Seen one eighty-something-year-old, seen ’em all

Older people are not a homogeneous group —  something I’d never thought about until I started this project. In fact, writes Dr. Robert in The Longevity Revolution, “there is increasing variability among people as they grow older. Children are much more like one another than are ‘the elderly.’”

In case you need proof, consider some octogenarians in the headlines recently:
• 88-year-old James Von Brunn shot dead a security guard at the Holocaust Memorial Museum in Washington.
• 82-year-old Joseph Strauch of Volusia County, Florida, beat his girlfriend unconscious because she’d loaded the dishwasher wrong.
• Former President George H. W. Bush jumped out of a plane over Maine to celebrate his 85th birthday. (On hubdom.com you can bet on whether Bush will do it again when he turns 90.)
• New York’s Gloria Vanderbilt, 85, published a steamily explicit erotic novel.

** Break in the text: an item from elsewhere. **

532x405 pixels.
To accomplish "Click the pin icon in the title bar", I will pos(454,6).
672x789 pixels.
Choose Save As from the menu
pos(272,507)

None of these behaviors are typical. Older people are less violent than other segments of American society, and no more racist. They don’t usually describe their sex lives in detail, and they’re definitely less inclined to skydive. That’s the point. Conversely, we shouldn’t infer from the sight of an older person walking with difficulty that being old means being lame.  And as Bush tactfully opined upon landing, “Just because you’re an old guy, you don’t have to sit around drooling in the corner. Get out and do something.”

One thought on “Seen one eighty-something-year-old, seen ’em all

  1. I would only add, why shouldn’t octos be dreamers and doers? If intuition is the product of experience, the older you are, the more likely you are to create a big idea, and make it pay off. It isn’t typical 80-plus behavior, but I predict it will be.